L’une des raisons pour lesquelles les tests de paternité génétique sont considérés comme si précis est qu’il y a généralement deux types de tests impliqués plutôt qu’un seul. Un type de test de paternité est appelé test d’exclusion. Ce test, qui est normalement considéré comme précis à 100 pour cent, vise à déterminer s’il est possible ou non qu’un homme soit le père d’un enfant sur la base d’une comparaison de son profil ADN et du profil ADN de l’enfant. Si l’homme est exclu, il n’y a aucune chance qu’il soit le père de l’enfant en question. Si le test n’exclut pas que l’homme soit le père de l’enfant, d’autres tests sont nécessaires pour déterminer la paternité.

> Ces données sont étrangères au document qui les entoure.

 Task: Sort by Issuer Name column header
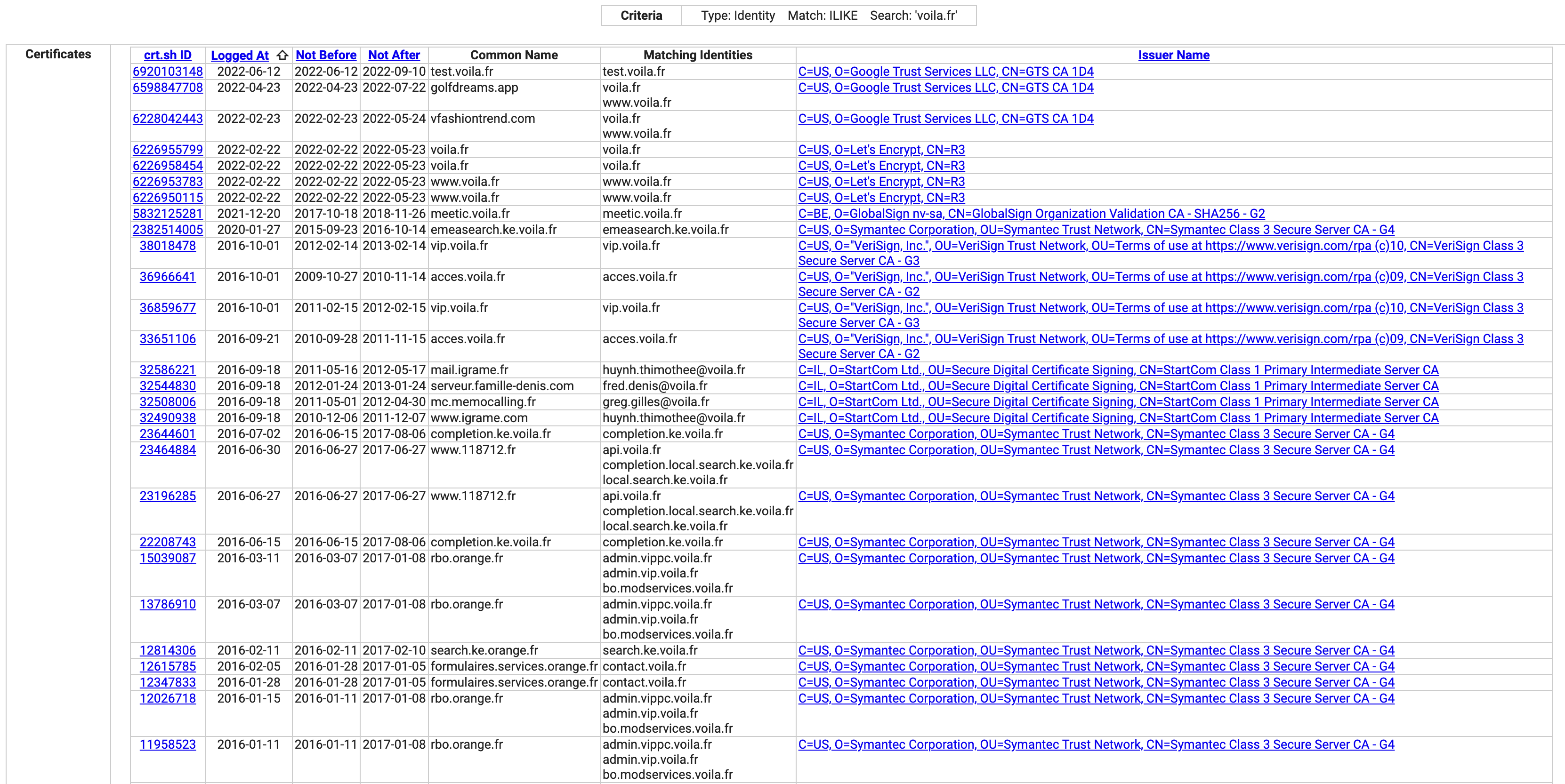click(x=1173, y=55)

L’autre résultat obtenu grâce aux tests génétiques de paternité est celui qui vise à déterminer si oui ou non un homme qui n’a pas été génétiquement exclu en tant que père d’un enfant est très probablement le parent de l’enfant. Il convient de noter qu’il n’existe pas de test de paternité génétique inclusif qui soit précis à 100%. Il y a toujours au moins une marge d’erreur. Cependant, la partie inclusive d’un test de paternité génétique est généralement précise à plus de 99%. Cela signifie qu’il y a moins d’un pour cent de chance qu’un homme soit identifié ou exclu par erreur comme le père d’un enfant.

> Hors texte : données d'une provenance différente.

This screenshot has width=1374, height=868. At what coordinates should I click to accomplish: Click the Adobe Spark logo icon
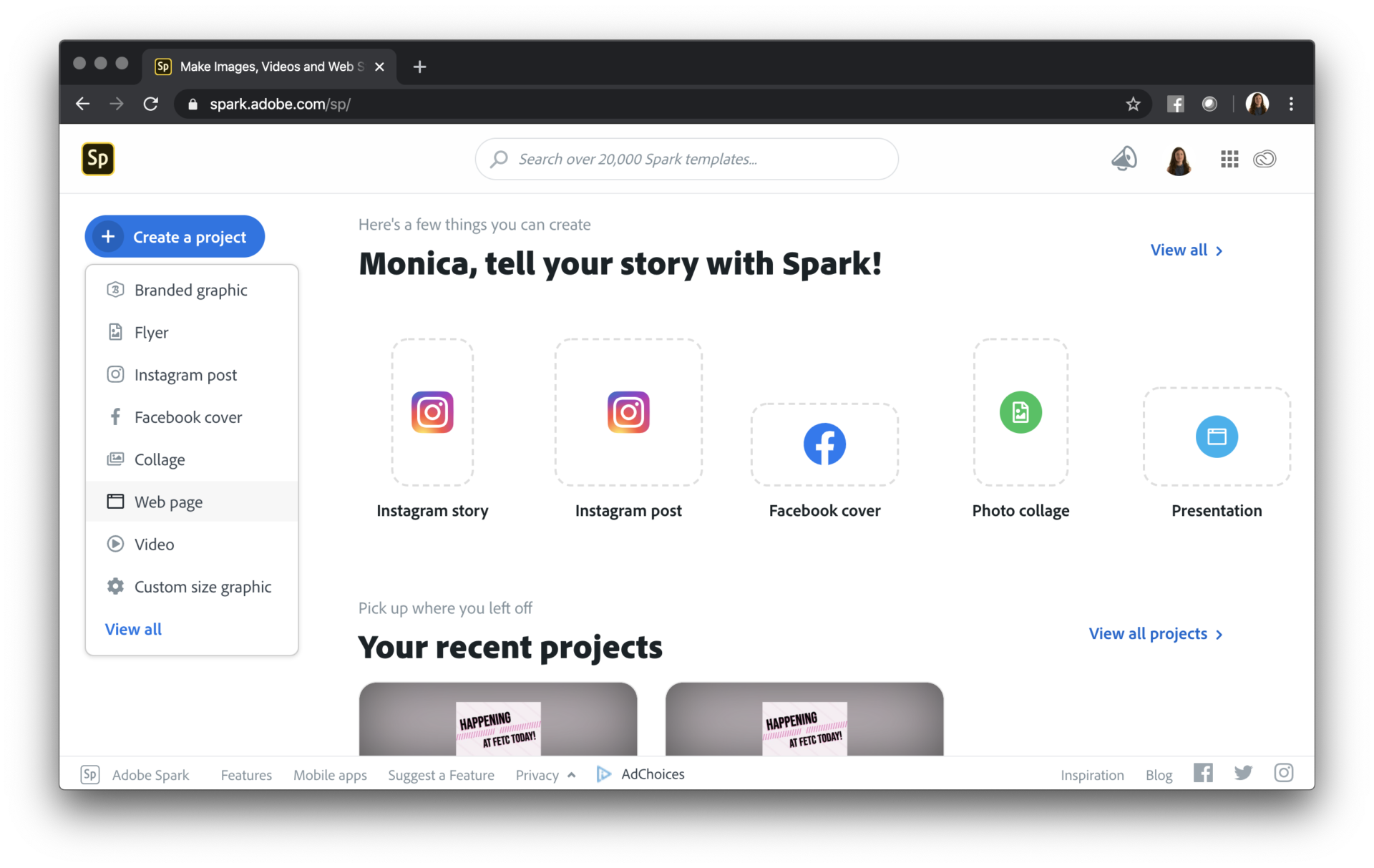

Fait intéressant, les mères ne sont pas toujours testées lorsqu’il s’agit de tests génétiques de paternité. Cependant, lorsqu’ils sont testés, leurs résultats peuvent faciliter la réalisation du test de paternité et augmenter le niveau de précision que l’on peut attendre du test. Cela est dû au fait que les testeurs peuvent considérer la contribution génétique d’une mère à la séquence d’ADN d’un enfant. En soustrayant les modèles de l’ADN de l’enfant provenant de la mère, les testeurs peuvent trouver plus facile et plus concluant de comparer le modèle d’ADN du père potentiel à celui de l’enfant.